Vidya Shah had begun her journey into the world of music at the age of 12 when she started learning South Indian Classical music and as a young Carnatic vocalist, had several concerts to her credit.

Trained initially in Carnatic music, Vidya Shah later received guidance in Khayal from Shubha Mudgal and learnt thumri, dadra and ghazal gayaki from Shanti Hiranand. During her training in Khyal Gayaki under the guidance of her Guru she gained a rich repertoire of Sufi and Bhakti Music. 
She also experimented with tribal music during a short stint of her stay in a tribal area in Western Madhya Pradesh and developed a flair for folk music.

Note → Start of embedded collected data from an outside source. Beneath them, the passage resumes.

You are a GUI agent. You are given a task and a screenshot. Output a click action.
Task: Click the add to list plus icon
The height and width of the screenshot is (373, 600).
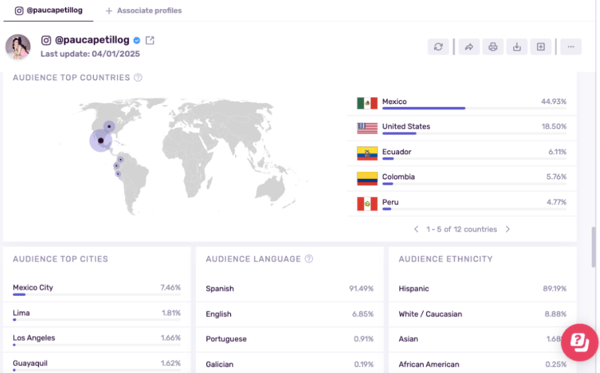pos(541,47)
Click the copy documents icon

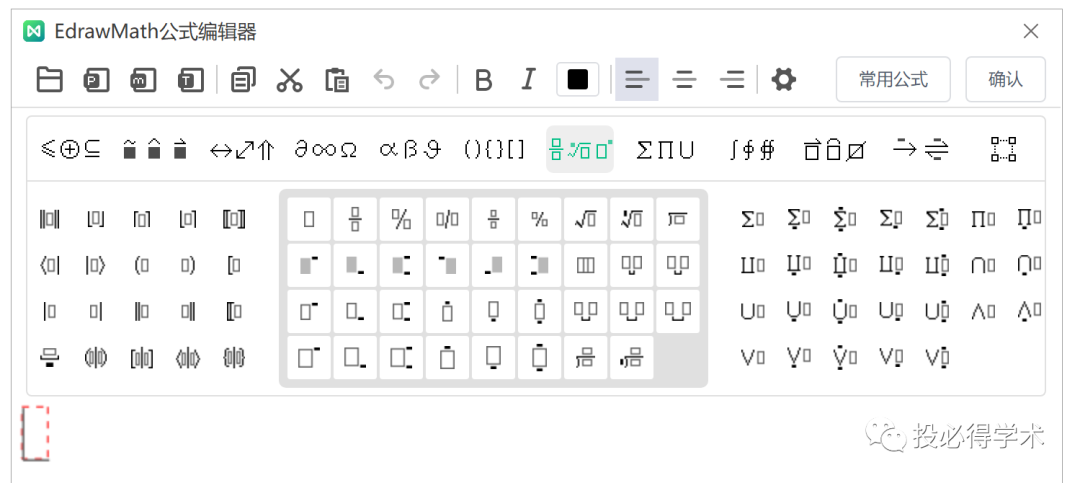243,80
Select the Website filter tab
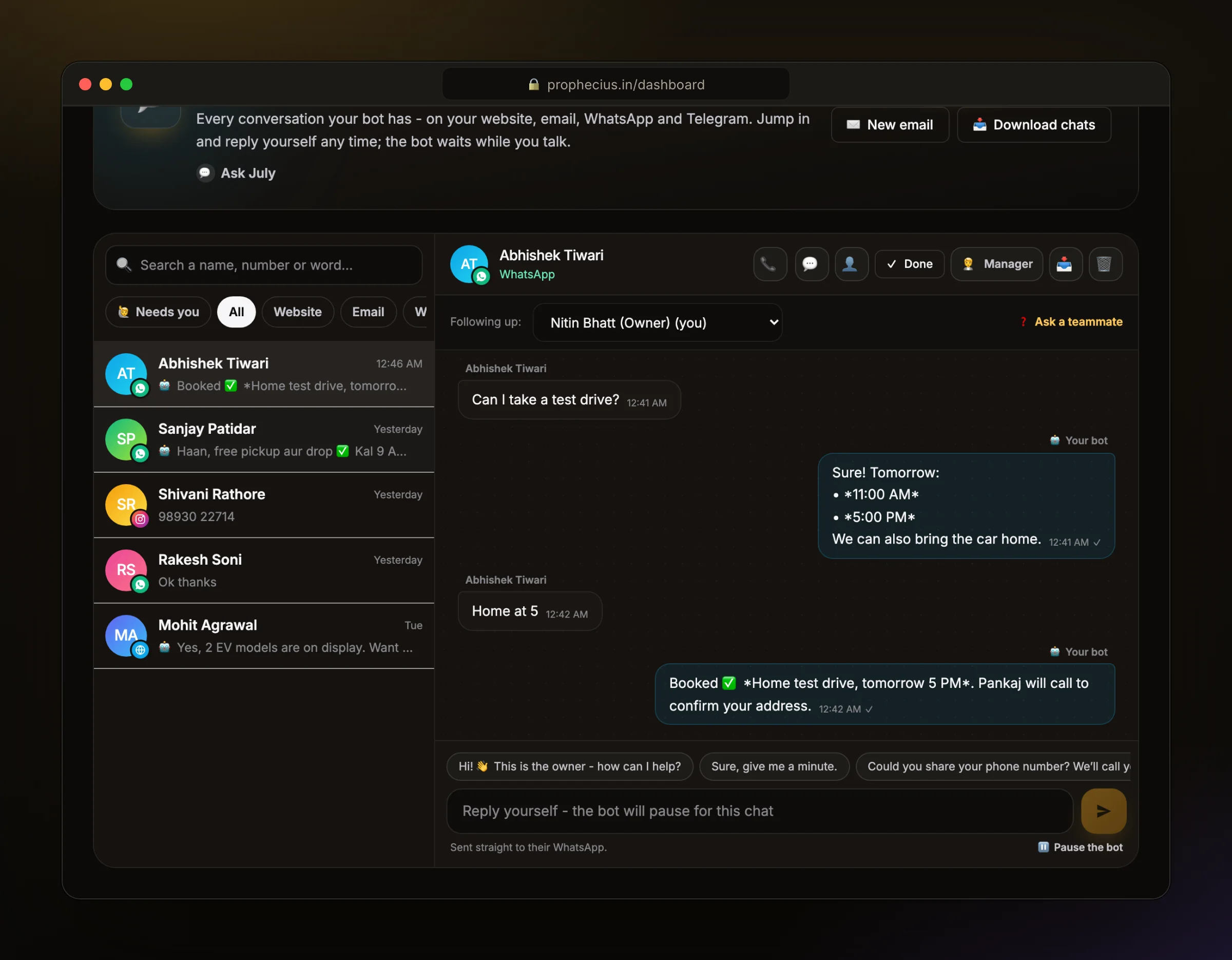The height and width of the screenshot is (960, 1232). pyautogui.click(x=298, y=312)
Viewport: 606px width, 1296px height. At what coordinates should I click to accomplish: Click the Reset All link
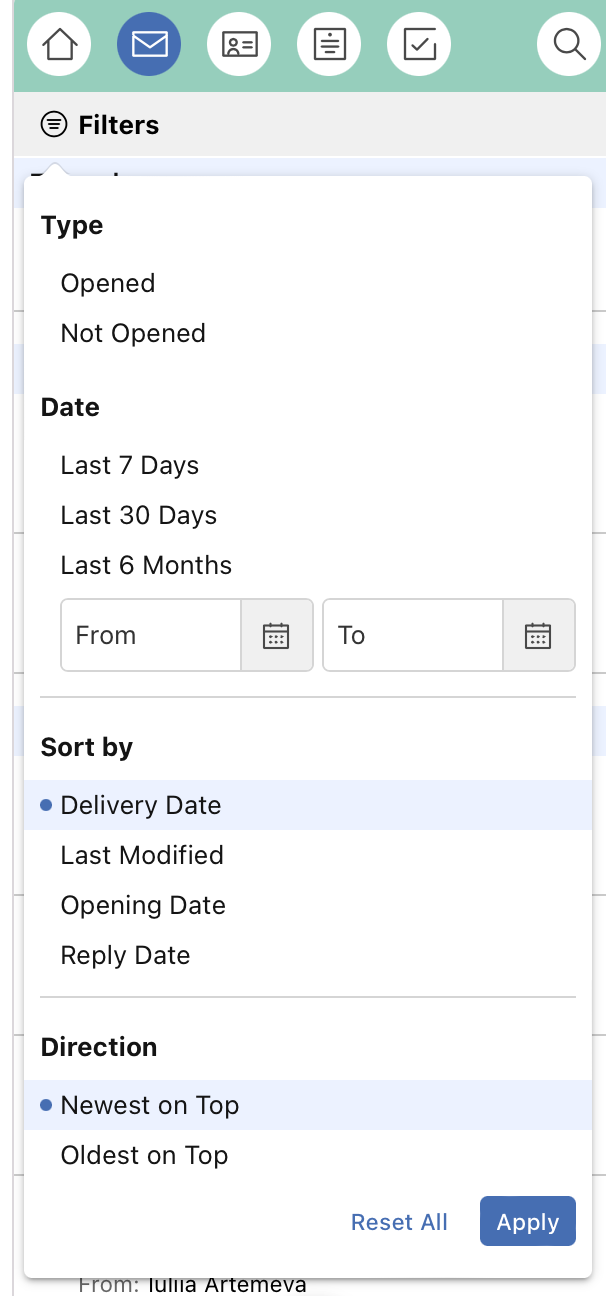(399, 1222)
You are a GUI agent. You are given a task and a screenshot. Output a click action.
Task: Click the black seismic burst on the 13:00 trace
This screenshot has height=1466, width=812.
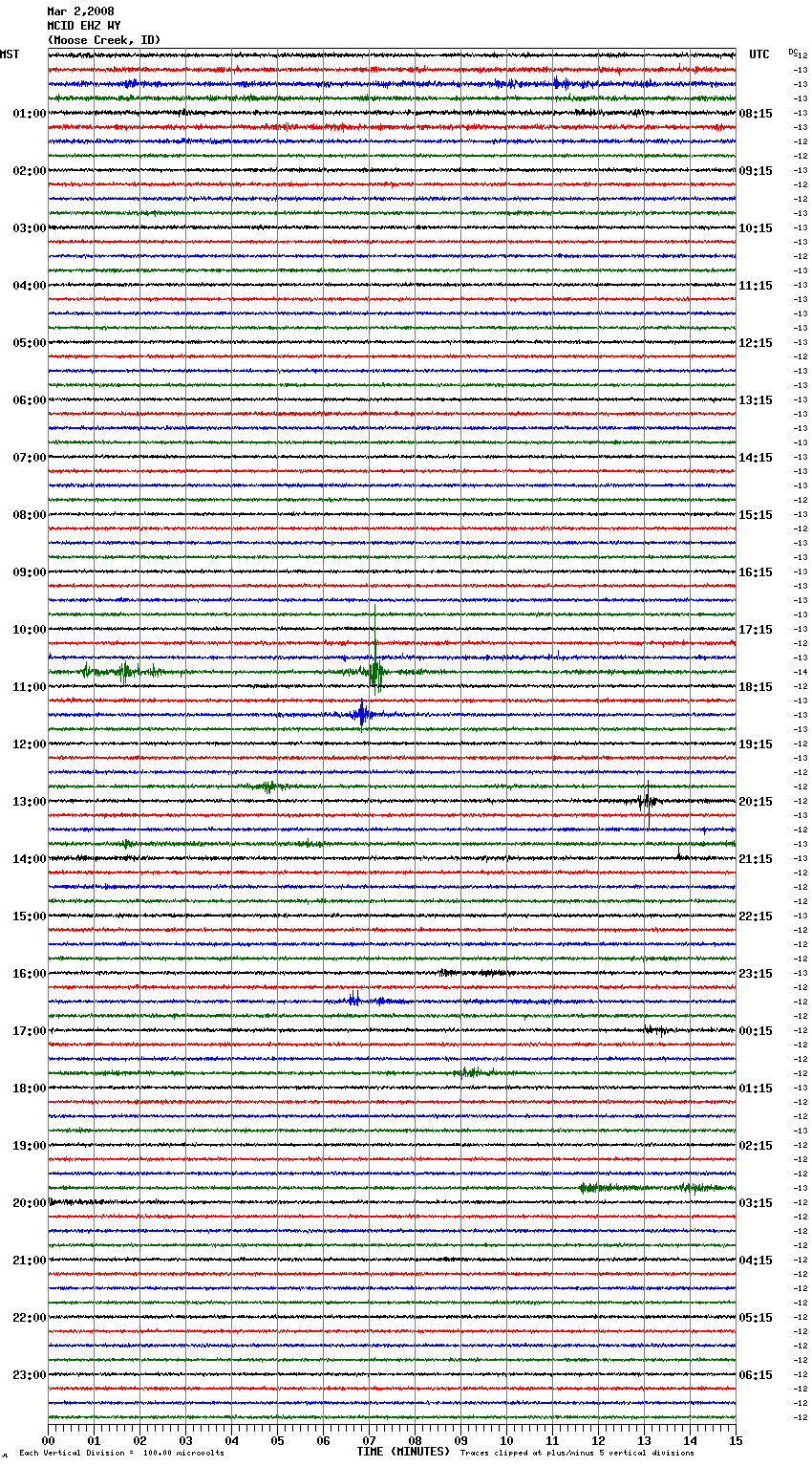point(647,801)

Besides TV, radio, independent films and documentaries, she has performed on various National and International forums and has worked with International Labels. She has to her credits albums like – Anja (Album Realize), "Far From Home" (Album Medieval Punditz).
Her international platforms include Humboldt Forum, the Max Planck Institute in Berlin, Kala Utsav in Singapore, ICCR, in Trinidad and Tobago. In her concert "The Last Mughal" she performed with William Dalrymple. In 2009, she directed a two-day exhibition and music concert 'Women on Record', celebrating Music of women in the Gramophone era, in which she paid a tribute to the iconic female voices of gramophone era by performing their music. In 2014, Shah was the director of Women on Record.
A recipient of the Pro Helvetia Residency in 2010, Shah is also a writer and lyricist, and serves as a member of cultural committee of South Asia Foundation.

Social Work
She started working on social issues in January 1991 with Programme Fellow, Indo-German Social Service Program (IGSSS). Later she worked as an activist with Khedut Mazdoor Chetna Sanghatan (Rights based Trade Union for Agricultural Laborers) Jhabua District in Madhya Pradesh, India. She has been Research Officer with National AIDS Control Organisation (NACO).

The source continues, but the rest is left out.